▶ Problem requirements:
All lines from the one that contains "The width and height of the screenshot is (868, 410)." to the end of the data must be retyped exactly. Pictures are not retyped.

▶ Provided records:

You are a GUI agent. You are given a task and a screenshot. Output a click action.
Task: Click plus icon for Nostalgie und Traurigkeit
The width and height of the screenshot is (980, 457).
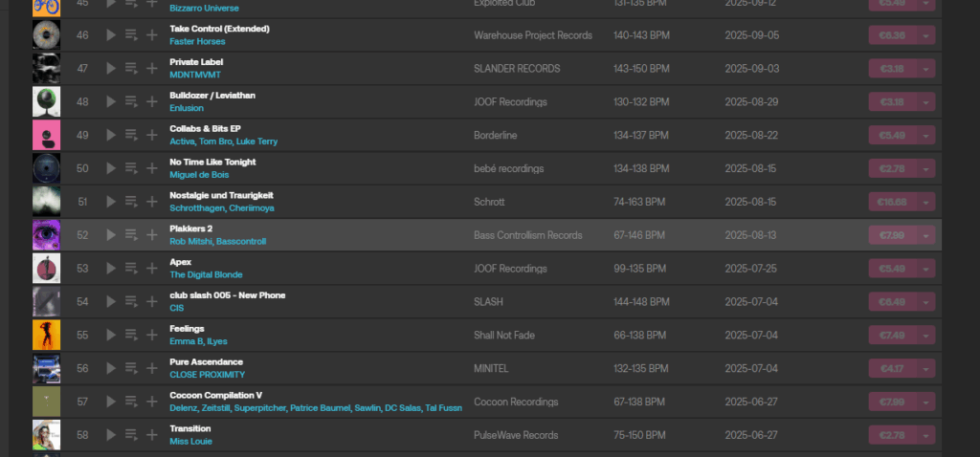[x=152, y=202]
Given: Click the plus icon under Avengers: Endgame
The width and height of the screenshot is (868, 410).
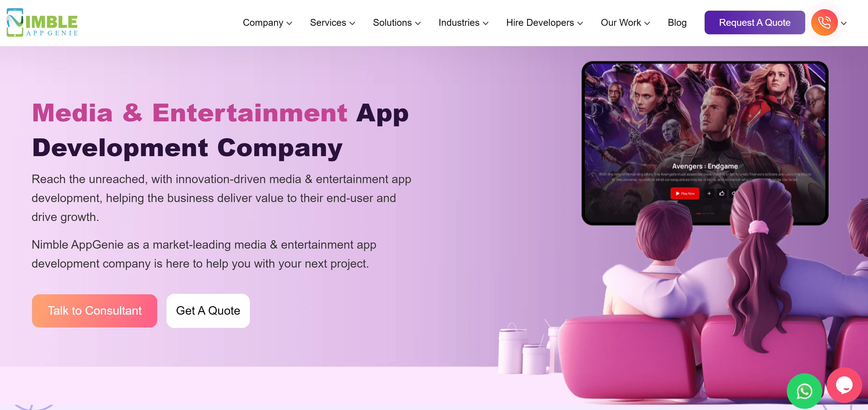Looking at the screenshot, I should tap(709, 194).
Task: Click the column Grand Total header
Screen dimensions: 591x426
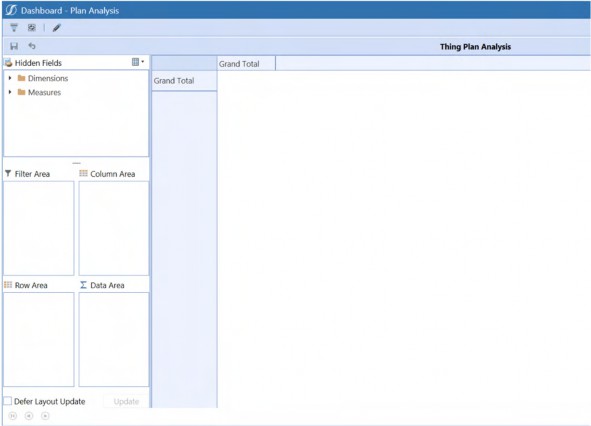Action: coord(246,64)
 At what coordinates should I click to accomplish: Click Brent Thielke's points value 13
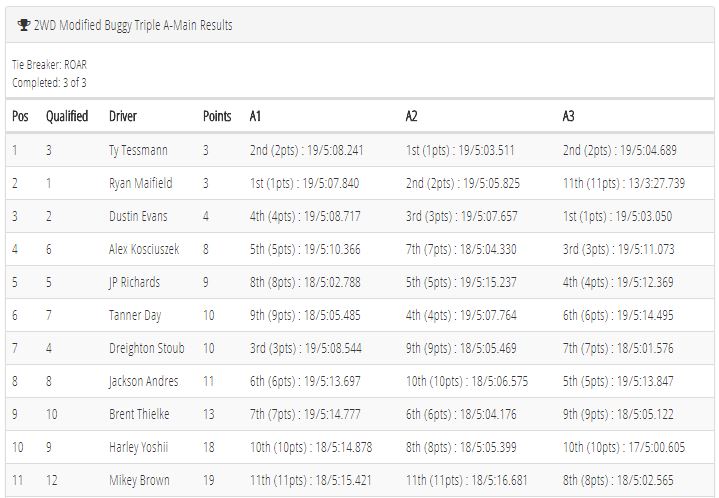point(209,414)
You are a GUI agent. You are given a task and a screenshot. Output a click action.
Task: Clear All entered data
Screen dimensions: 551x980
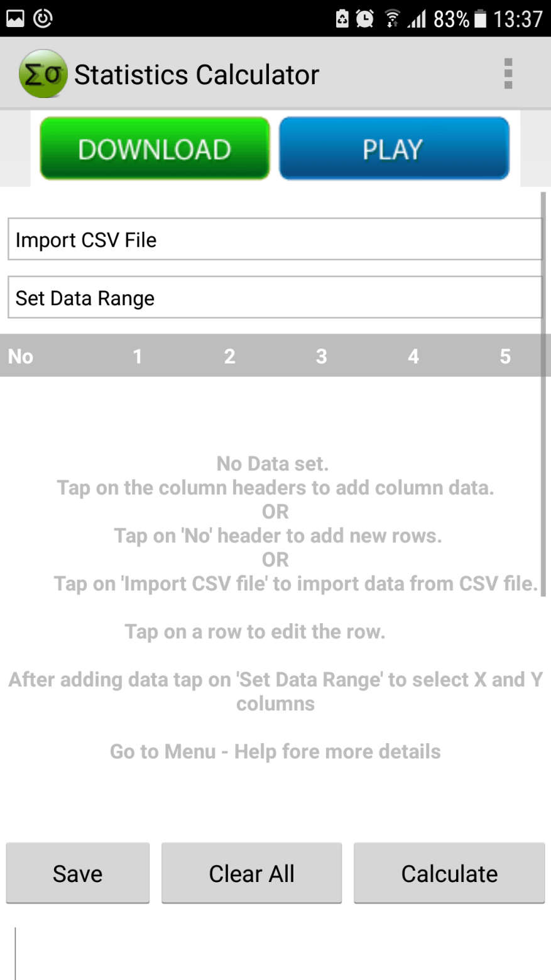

▶ Exercise response:
The width and height of the screenshot is (868, 410).
Looking at the screenshot, I should tap(709, 194).
Task: Click the column Grand Total header
Screen dimensions: 591x426
Action: coord(246,64)
 At what coordinates should I click to accomplish: Click Brent Thielke's points value 13
point(209,414)
You are a GUI agent. You are given a task and a screenshot. Output a click action.
Task: Clear All entered data
Screen dimensions: 551x980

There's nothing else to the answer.